African-Led Peacebuilding Data Initiatives
to our International Peace and Security newsletter
In June 2018, Carnegie Corporation of New York awarded three grants for innovative projects, led by African institutions, to collect and share conflict data. Through a highly competitive invitation-only request for proposal process, three grants of $300,000 were made to projects developed by Africa-based institutions with U.S.-based partners.
The request for proposal process was developed in response to the concerns of African academics and researchers about the limited opportunities for data ownership and usage on the continent. The predominance of internationally conceived projects emphasizing non-African methodologies and priorities limit the utilization of African-developed methods and inputs. At the same time, current data collection methods have failed to consistently provide reliable data, particularly in conflict-affected regions. Therefore, Carnegie Corporation, whose “Peacebuilding in Africa” initiative seeks to “elicit and apply local knowledge,” sought African peacebuilding and data-focused institutions to develop new and creative methods for collecting reliable and accurate data on issues of peace and security.
Each project pilots a data collection method aimed at improving understanding of conflict drivers. The three grant recipients are:
ACORD International (ACORD) headquartered in Kenya, in partnership with Brigham and Women’s Hospital (BWH)

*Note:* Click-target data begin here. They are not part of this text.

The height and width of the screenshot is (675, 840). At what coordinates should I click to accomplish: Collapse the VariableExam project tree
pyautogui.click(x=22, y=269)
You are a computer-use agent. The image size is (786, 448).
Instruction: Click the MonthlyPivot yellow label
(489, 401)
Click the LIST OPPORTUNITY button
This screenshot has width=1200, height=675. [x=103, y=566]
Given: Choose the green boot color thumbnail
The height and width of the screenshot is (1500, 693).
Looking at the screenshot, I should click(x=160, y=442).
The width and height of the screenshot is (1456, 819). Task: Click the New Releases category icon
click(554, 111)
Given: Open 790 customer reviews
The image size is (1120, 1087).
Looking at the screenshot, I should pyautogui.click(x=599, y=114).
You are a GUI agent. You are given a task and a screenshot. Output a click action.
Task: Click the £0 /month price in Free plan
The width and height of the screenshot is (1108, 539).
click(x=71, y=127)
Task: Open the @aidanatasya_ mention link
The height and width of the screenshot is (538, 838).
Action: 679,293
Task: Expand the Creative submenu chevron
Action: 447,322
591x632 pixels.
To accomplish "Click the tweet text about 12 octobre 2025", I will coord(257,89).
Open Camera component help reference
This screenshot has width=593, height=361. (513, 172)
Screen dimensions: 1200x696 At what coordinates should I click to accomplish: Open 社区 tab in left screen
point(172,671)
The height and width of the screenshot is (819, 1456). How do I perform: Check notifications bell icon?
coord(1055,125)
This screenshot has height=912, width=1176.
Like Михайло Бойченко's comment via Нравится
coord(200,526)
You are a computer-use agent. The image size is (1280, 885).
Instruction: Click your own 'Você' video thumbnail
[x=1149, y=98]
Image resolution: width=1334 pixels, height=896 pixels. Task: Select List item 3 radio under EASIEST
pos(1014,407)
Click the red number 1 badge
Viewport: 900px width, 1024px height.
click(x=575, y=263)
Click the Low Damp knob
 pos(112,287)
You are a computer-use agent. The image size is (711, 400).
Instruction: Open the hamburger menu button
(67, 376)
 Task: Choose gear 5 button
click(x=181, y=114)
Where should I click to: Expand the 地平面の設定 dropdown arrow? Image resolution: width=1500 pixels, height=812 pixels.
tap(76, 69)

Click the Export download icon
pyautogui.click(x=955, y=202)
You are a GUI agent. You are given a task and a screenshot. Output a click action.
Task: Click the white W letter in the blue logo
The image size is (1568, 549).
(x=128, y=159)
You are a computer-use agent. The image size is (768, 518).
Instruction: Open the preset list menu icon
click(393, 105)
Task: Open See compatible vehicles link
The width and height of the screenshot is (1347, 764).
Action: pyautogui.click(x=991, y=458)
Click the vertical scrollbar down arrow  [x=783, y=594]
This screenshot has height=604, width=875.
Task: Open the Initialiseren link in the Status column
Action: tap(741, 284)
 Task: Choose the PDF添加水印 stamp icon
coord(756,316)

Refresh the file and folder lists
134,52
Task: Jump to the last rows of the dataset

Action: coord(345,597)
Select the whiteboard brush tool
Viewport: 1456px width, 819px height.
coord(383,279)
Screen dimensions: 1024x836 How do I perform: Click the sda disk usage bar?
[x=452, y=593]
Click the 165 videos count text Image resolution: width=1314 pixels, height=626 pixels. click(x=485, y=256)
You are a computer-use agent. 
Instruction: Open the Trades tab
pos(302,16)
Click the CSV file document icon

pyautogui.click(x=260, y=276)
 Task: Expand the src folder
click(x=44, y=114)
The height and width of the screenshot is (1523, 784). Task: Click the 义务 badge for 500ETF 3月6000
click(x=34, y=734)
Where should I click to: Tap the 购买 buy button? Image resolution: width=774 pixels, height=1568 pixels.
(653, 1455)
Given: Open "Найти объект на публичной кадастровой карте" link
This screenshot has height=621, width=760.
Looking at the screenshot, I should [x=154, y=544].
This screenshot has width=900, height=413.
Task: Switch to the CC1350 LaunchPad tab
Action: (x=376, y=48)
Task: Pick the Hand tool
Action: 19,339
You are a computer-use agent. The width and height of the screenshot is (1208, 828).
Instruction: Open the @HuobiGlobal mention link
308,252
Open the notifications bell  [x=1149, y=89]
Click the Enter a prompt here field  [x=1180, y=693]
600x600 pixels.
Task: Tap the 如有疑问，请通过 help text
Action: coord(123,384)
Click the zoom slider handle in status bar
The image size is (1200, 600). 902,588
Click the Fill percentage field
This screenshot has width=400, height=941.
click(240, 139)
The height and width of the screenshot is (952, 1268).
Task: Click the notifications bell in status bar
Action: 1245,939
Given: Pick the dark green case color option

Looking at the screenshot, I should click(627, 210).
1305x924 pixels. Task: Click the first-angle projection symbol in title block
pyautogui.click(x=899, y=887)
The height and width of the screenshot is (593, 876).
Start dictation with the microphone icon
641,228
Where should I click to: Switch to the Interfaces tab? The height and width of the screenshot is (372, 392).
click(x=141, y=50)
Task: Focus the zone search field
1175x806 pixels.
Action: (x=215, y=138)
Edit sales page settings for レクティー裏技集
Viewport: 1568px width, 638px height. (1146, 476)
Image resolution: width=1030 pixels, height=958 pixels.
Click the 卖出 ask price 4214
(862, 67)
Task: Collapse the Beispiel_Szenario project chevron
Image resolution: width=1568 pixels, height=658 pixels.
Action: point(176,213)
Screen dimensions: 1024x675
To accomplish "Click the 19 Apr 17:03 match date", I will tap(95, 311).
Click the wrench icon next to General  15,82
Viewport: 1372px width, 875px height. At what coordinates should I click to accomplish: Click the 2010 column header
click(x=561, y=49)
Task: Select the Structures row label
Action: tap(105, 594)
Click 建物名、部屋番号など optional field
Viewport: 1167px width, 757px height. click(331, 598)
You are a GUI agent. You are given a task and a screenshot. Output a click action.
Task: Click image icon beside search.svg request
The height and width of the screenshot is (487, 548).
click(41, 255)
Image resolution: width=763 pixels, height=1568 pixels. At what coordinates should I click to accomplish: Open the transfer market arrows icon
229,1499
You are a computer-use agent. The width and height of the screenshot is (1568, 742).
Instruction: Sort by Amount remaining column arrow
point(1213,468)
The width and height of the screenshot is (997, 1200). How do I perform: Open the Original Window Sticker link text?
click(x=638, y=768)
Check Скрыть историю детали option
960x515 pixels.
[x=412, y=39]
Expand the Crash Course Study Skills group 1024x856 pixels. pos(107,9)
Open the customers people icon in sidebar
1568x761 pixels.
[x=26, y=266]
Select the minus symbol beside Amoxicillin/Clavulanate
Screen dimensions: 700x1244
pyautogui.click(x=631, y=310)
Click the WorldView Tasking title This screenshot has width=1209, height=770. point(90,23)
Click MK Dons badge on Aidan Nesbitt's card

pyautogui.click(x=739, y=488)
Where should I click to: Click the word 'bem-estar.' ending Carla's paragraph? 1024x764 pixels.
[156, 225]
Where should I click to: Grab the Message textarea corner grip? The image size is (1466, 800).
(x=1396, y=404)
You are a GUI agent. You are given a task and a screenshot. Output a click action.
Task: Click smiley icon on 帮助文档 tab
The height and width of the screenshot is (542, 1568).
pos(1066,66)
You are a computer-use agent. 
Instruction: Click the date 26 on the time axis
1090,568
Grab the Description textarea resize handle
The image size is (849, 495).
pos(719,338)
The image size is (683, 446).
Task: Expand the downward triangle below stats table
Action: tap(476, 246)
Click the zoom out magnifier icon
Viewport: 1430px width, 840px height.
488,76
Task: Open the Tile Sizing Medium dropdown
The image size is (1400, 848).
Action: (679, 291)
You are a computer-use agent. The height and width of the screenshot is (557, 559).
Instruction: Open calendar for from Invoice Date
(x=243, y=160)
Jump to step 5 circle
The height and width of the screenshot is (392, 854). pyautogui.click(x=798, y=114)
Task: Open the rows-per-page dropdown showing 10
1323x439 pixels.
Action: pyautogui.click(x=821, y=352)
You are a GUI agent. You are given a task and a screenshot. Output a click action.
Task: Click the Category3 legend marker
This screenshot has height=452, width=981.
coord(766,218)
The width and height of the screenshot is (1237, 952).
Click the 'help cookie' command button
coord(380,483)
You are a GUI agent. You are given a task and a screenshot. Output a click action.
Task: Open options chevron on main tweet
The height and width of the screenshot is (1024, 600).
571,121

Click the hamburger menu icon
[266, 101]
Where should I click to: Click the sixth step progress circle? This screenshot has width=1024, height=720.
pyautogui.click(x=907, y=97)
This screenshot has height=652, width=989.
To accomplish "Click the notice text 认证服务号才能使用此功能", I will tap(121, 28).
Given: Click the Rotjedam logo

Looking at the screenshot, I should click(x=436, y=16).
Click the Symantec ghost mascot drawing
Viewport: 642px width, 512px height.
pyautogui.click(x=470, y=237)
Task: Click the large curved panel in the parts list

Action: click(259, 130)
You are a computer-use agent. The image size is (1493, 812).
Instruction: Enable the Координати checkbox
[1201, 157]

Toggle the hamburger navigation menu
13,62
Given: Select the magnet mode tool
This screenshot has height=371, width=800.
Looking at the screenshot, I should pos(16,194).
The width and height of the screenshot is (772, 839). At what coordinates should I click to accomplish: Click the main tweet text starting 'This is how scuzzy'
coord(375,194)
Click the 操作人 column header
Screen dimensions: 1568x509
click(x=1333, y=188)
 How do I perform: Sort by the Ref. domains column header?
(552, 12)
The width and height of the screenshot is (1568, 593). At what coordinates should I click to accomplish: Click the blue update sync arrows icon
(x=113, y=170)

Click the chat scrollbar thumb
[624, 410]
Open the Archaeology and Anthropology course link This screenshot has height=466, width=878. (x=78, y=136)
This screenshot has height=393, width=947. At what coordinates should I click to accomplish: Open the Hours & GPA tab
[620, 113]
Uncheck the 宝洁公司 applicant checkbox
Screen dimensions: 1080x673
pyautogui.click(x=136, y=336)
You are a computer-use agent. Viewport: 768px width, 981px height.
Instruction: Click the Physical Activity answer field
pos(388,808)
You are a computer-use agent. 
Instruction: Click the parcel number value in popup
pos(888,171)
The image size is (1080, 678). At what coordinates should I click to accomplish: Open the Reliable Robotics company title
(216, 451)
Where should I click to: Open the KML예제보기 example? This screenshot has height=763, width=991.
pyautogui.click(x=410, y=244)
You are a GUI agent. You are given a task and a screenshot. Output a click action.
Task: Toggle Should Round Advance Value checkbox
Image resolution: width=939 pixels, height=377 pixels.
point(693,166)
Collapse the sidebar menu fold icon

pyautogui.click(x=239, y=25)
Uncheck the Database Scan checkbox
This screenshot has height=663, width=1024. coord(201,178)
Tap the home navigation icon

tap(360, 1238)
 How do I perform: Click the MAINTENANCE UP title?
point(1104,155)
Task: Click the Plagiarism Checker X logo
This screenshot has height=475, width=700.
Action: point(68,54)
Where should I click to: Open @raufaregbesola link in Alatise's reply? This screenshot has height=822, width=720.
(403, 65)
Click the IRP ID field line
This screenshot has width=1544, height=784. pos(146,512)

To answer the question “how does citizen participation in service delivery influence social cohesion?” ACORD and BWH are partnering with local civil society organizations in South Sudan and the Democratic Republic of Congo to design and implement data collection based on the relationship between citizen participation in service delivery mechanisms and conflict. Utilizing free open-source data collection tools and online and offline methods, the project will identify methods for improved data collection in conflict-affected regions. Ultimately, from the data collected, this project aims to identify causal factors that lead to the development of more inclusive societies with reduced levels of violence. Once compiled, the data set will be made publicly available.
Centre de Recherche et d’Action Pour la Paix (CERAP) headquartered in Côte d’Ivoire, in partnership with the University of California, Berkeley (UC Berkeley)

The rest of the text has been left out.